Monday, December 31, 2018

My Law of Unattractive National Traits

(First published in Stuff regional papers and on Stuff.co.nz., December 26.)

A friend and I were discussing our travel experiences. I’m reasonably well-travelled, he a lot more so.

He’s one of those adventurous New Zealanders who ends up in odd places. There’s no spot on the planet so remote that you won’t hear someone speaking with a New Zulland accent.

In my friend’s case, working on offshore oil rigs took him to places most people probably didn’t realise existed. I, on the other hand, have mainly confined myself to mainstream destinations. I don’t like to venture too far out of my comfort zone.

The most offbeat place I can boast of visiting is a country that doesn’t officially exist: the Turkish Republic of Northern Cyprus.  It was created after Turkish forces invaded the northern part of Cyprus in 1974 to protect the minority Turkish population from what Turkey feared was an imminent takeover by Greek nationalists.

The island was split in two, with a United Nations buffer zone, the Green Line, separating the Turkish sector from the “official”, overwhelmingly Greek Cyprus in the southern part of the island. But the TRNC is effectively a subsidiary state of Turkey and was never recognised by any other country.

The UN considers it to be part of the official Cyprus and deals with a long-standing diplomatic impasse by enforcing sanctions and policing the Green Line but otherwise behaving essentially as if the TRNC simply doesn’t exist. 

All this has given the country a slightly surreal, anachronistic ambience. When I was there 20 years ago, the faded waterfront hotels and 1960s-era British cars made it feel a bit like a Mediterranean version of Cuba.

But I digress. My well-travelled friend and I were talking about national stereotypes, which was the subject of a previous column of mine in which I had criticised the commonly held view of Americans as loud, brash and unsubtle.

I thought this stereotype was inaccurate and unfair, but my friend challenged me on this point.

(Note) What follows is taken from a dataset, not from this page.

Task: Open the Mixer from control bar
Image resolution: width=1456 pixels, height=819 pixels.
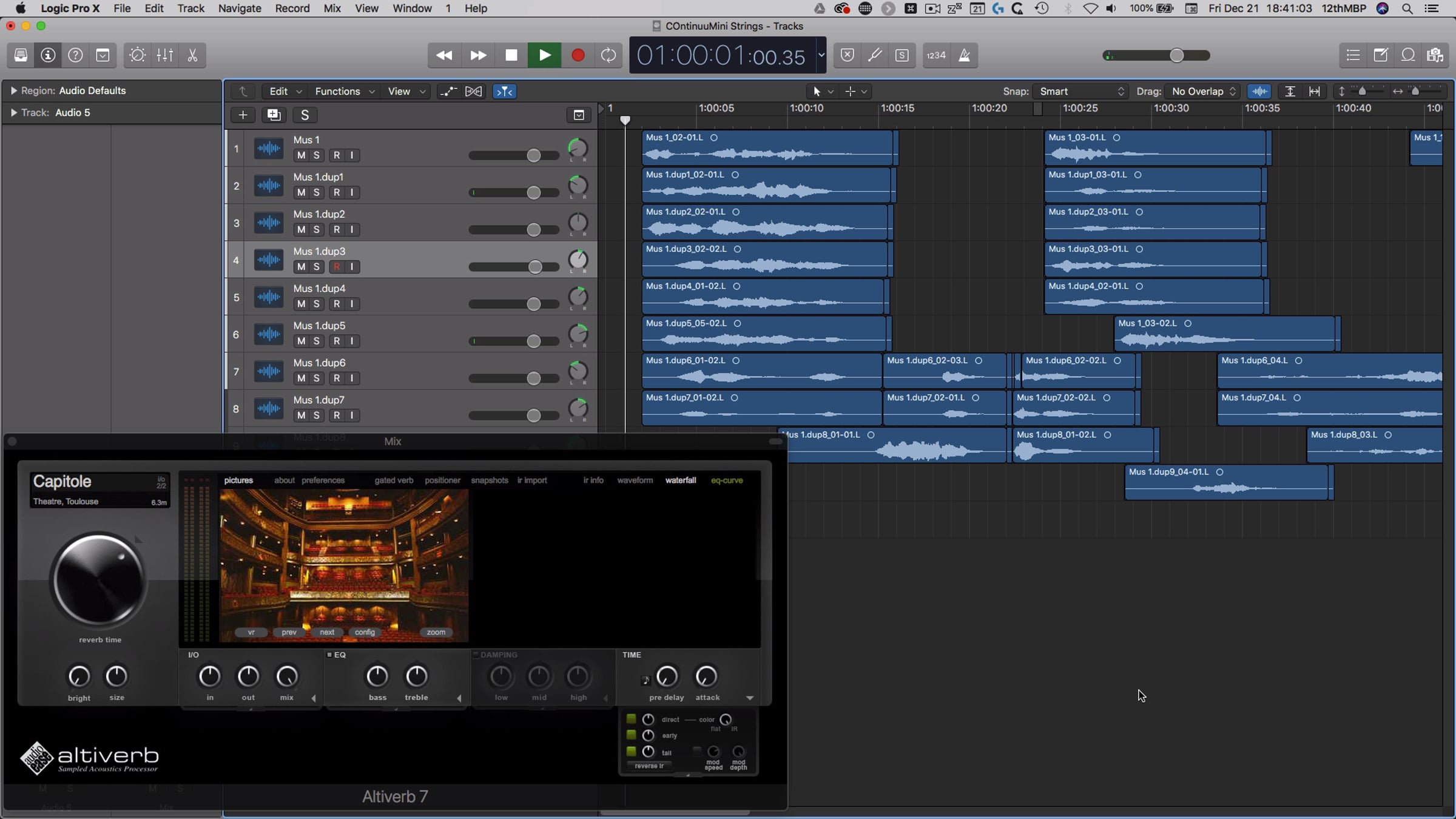Action: [x=165, y=55]
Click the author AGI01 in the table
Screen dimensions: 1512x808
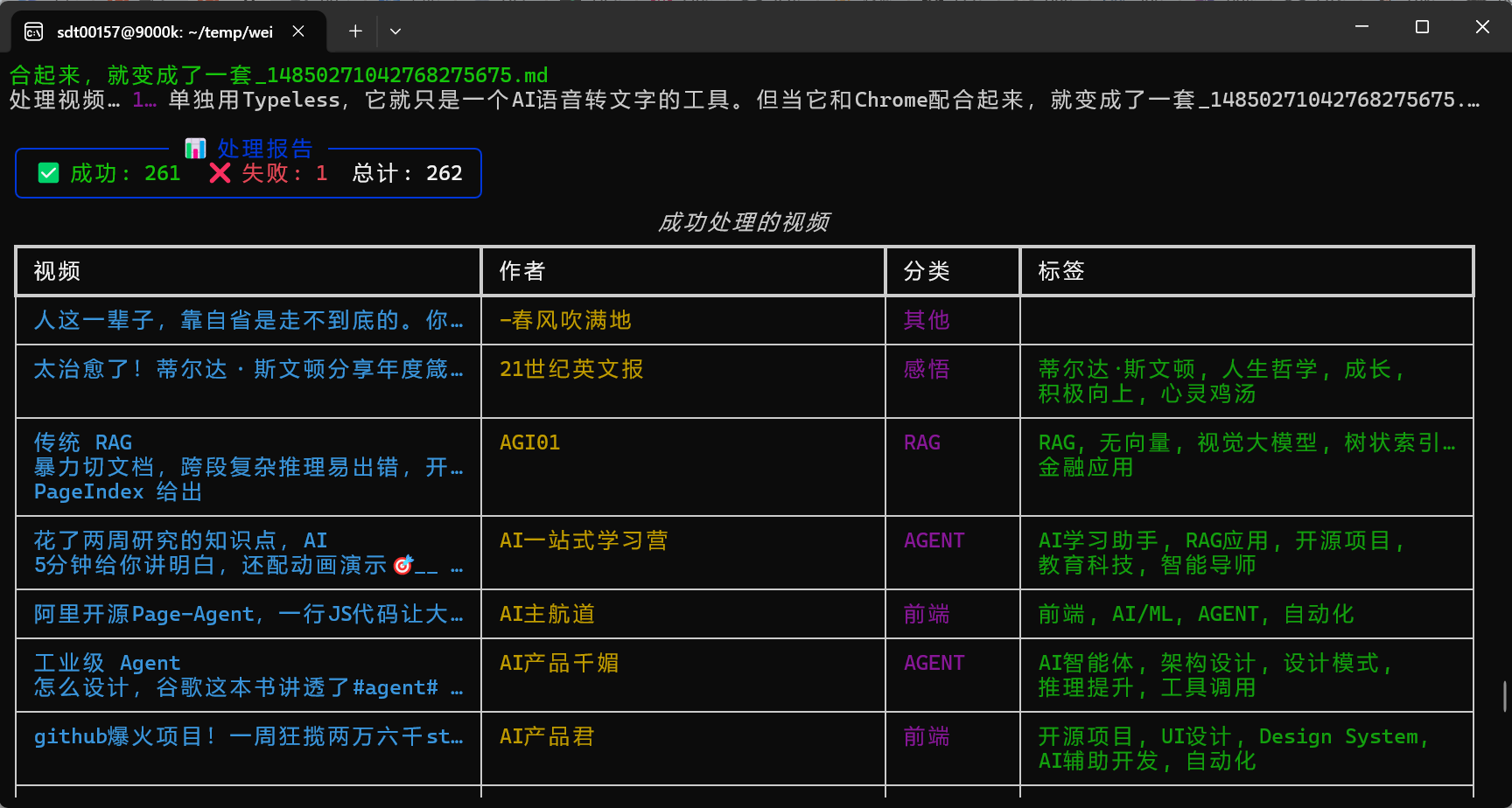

He reckoned it accurately described many of the Americans he had encountered in New Zealand.

This led me to expound on Du Fresne’s Law of Unattractive National Traits, which I formulated after exhaustive international study. This law states that the worst characteristics of any nationality tend to become much more pronounced when they’re on foreign ground.

American loudness, Australian crassness, Kiwi gaucheness, the English tendency to complain – all are greatly magnified when they’re away from home. Or perhaps they just become a lot more noticeable.

I’ll always remember sailing into Milford Sound long ago on a cruise ship whose passengers were mostly Australian. A spectacular storm was raging. Great torrents of water cascaded down from sheer cliffs and were dispersed in clouds of spume by violent, swirling winds before they could reach the bottom.

I and a few others went out on deck to enjoy this elemental thrill, but where were most of the Australians? Inside, playing pokie machines.

There’s a negative national stereotype, right there. They might as well have been in the Manly RSL.

The English at home are mostly likeable people, but there’s a certain type of  Englishman abroad who seems determined to live up to the worst stereotypes – for example, by refusing to make even a token attempt to communicate in the local language. If he can’t make himself understood, his solution is to speak more loudly – in English.

We New Zealanders are not exempt from du Fresne’s Law. Observe a group of New Zealand tourists in a foreign place and you can’t help but notice that we sometimes look a bit awkward, unsophisticated and provincial: jovial and good-hearted, but a bit wide-eyed and unworldly in our jandals and shorts.

We also tend to be clannish when abroad, clustering together for mutual support and reassurance.

My well-travelled friend was impressed with my theory but then presented me with his own First Law of International Travel. This was that women from other countries are always more appealing than the men.

Of course you’d expect a heterosexual male to say that, but what he meant was that the good looks of foreign women are rarely matched by their menfolk. He gave the example of some young Germans he once socialised with in the Greek Islands: the women sexy, witty and charming, the men - in his words - fat, loud and boorish.

“Almost like two different races,” my friend said. “Since then I’ve tested it in many other countries and it works every time, to a greater or lesser degree.” 

I pondered this and had to concede that he might be right. I immediately thought of Poland, where the women are tall, well-groomed and elegant and the men are anything but.

Does my mate's First Law also hold true in New Zealand? That's something on which I'm not prepared to speculate. 

3 comments:

B DeL said...

"...women from other countries are always more appealing than the men."

Except Italy =)

Bruno DeL
Nelson

Karl du Fresne said...

That's not how I remember Italy ...

Peter2715626 said...

"Poland, where the women are tall, well-groomed and elegant and the men are anything but"
Very good point. I lived the first half of my life in Poland and I agree.